Computational and sequence analysis for calculation of Cas9-TF and TALE-TF
reporter expression levels
The high-level logic flow for this process is depicted in Supplementary Figure 6a,
and additional details are given here. For details on construct library
composition, see Supplementary
Figures 6a (level 1) and 6b. Statistics are given in Supplementary Table
1.
Sequencing
For Cas9 experiments, construct library (Supplementary Figure 6a, level
3, left) and reporter gene cDNA sequences (Supplementary Figure 6a, level
3, right) were obtained as 150bp overlapping paired end reads on an Illumina
MiSeq, whereas for TALE experiments, corresponding sequences were obtained
as 51bp non-overlapping paired end reads on an Illumina HiSeq.

> [Data under study]:
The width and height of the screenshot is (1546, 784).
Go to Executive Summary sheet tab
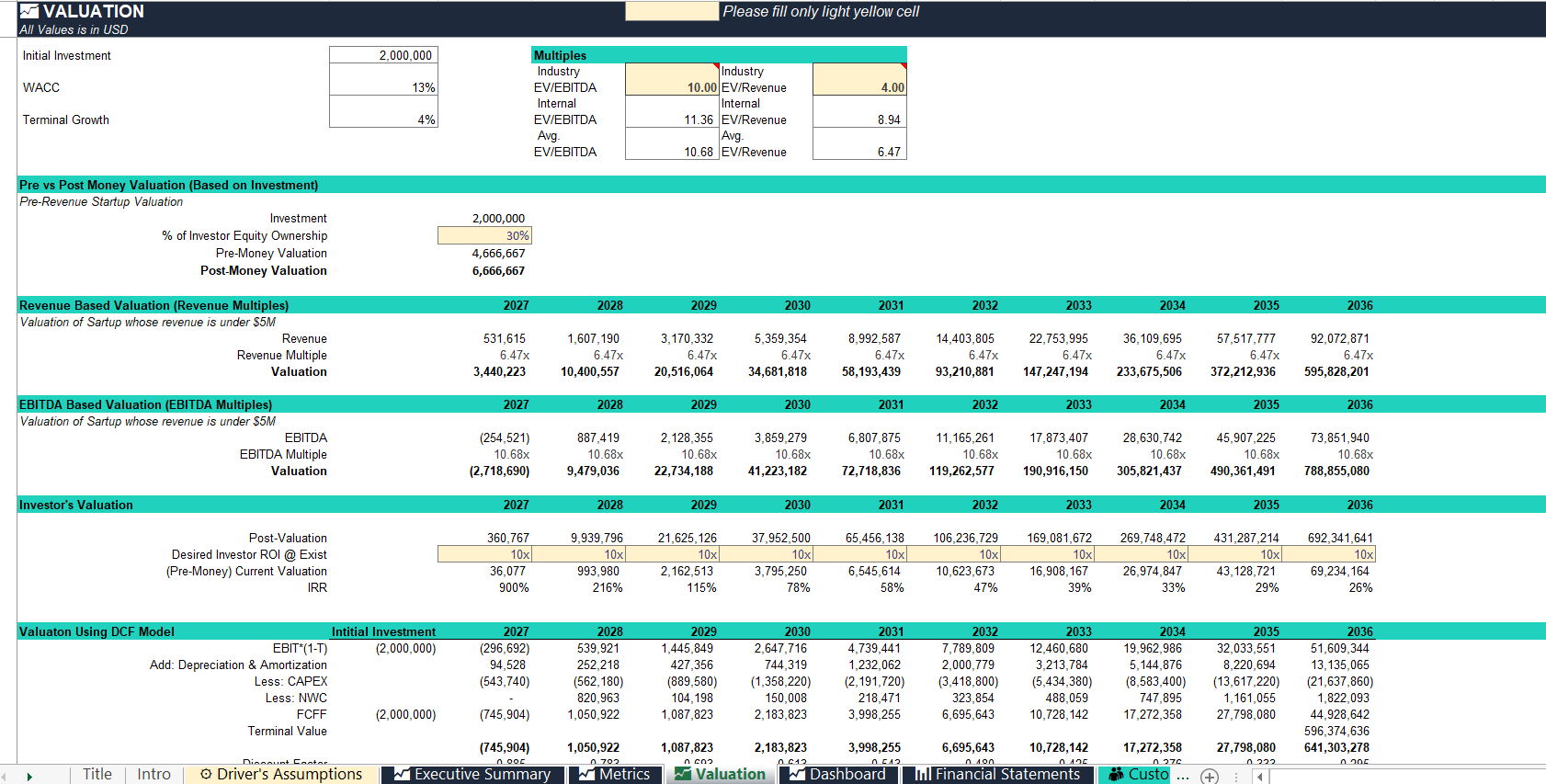(472, 775)
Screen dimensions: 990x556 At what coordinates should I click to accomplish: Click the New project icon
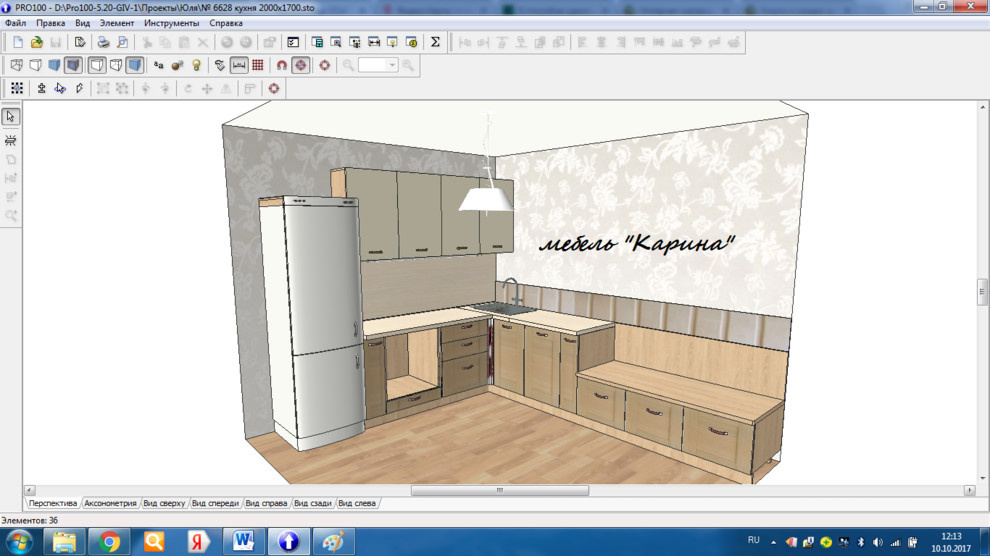coord(18,42)
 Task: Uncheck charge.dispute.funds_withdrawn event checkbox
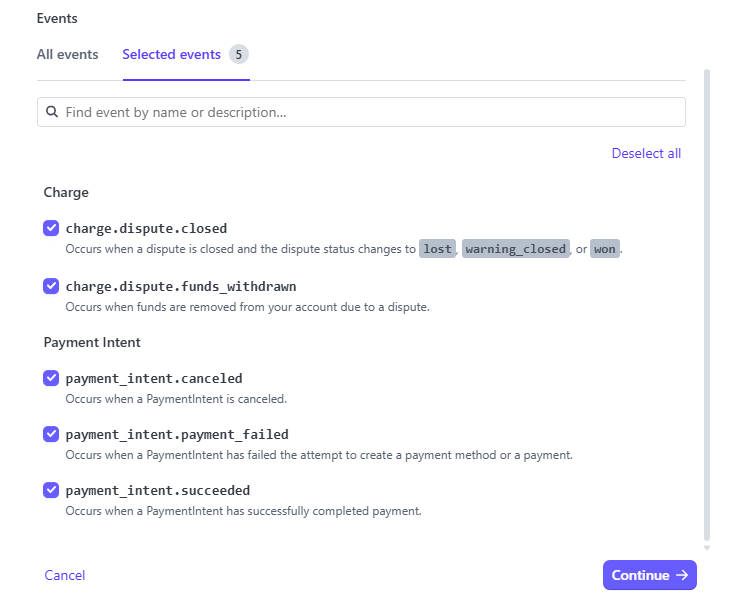pos(51,286)
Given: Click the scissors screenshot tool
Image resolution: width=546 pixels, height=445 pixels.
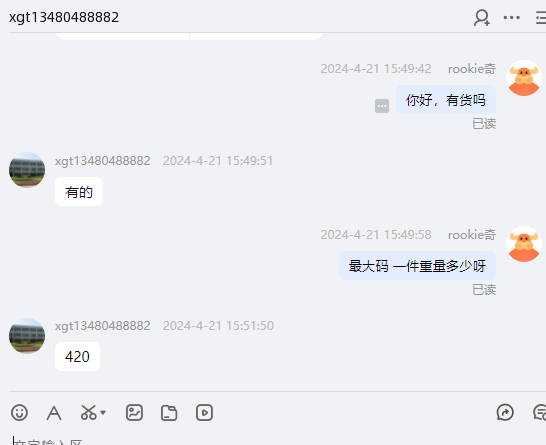Looking at the screenshot, I should pos(88,413).
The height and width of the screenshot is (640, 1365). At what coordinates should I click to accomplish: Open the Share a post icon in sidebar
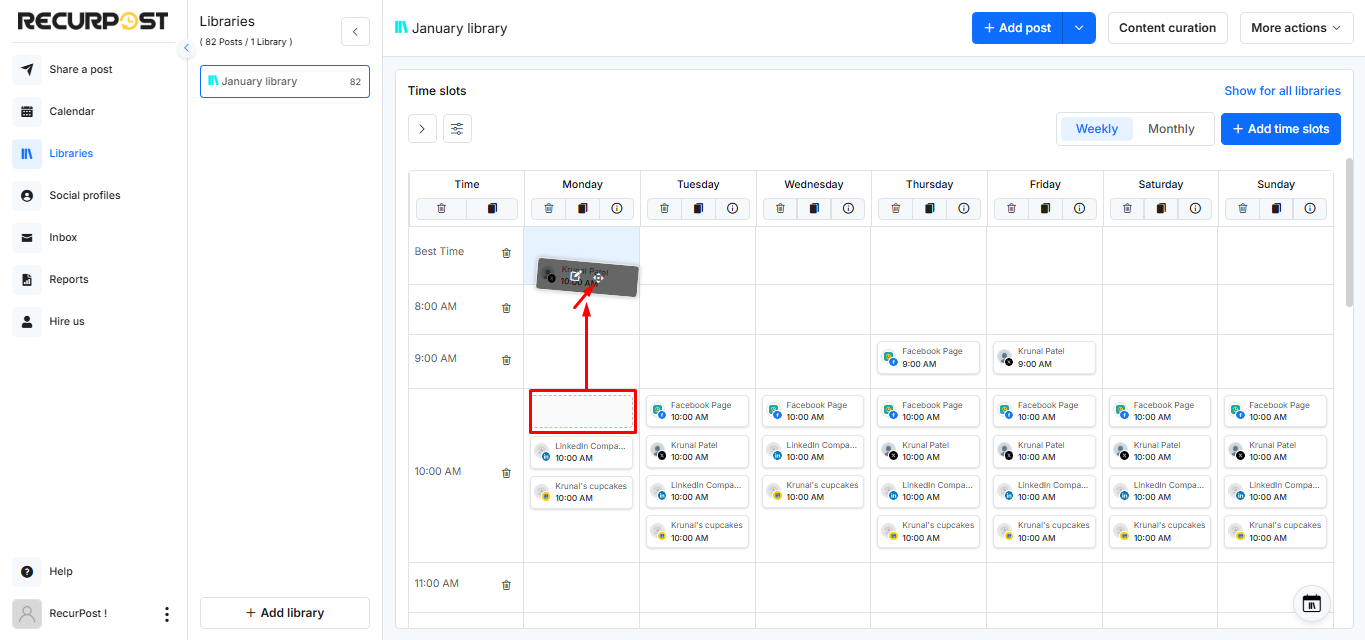28,69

> [What you will do]:
[a] In the passage on Cas9-TF and TALE-TF reporter expression levels, what kind of reads and which sequencer were used for the TALE experiments?
[b] Print the stretch of the passage on Cas9-TF and TALE-TF reporter expression levels from "Computational and sequence" through "an Illumina HiSeq.".

> [Replies]:
[a] 51bp non-overlapping paired end reads on an Illumina HiSeq.

[b]
Computational and sequence analysis for calculation of Cas9-TF and TALE-TF
reporter expression levels
The high-level logic flow for this process is depicted in Supplementary Figure 6a,
and additional details are given here. For details on construct library
composition, see Supplementary
Figures 6a (level 1) and 6b. Statistics are given in Supplementary Table
1.
Sequencing
For Cas9 experiments, construct library (Supplementary Figure 6a, level
3, left) and reporter gene cDNA sequences (Supplementary Figure 6a, level
3, right) were obtained as 150bp overlapping paired end reads on an Illumina
MiSeq, whereas for TALE experiments, corresponding sequences were obtained
as 51bp non-overlapping paired end reads on an Illumina HiSeq.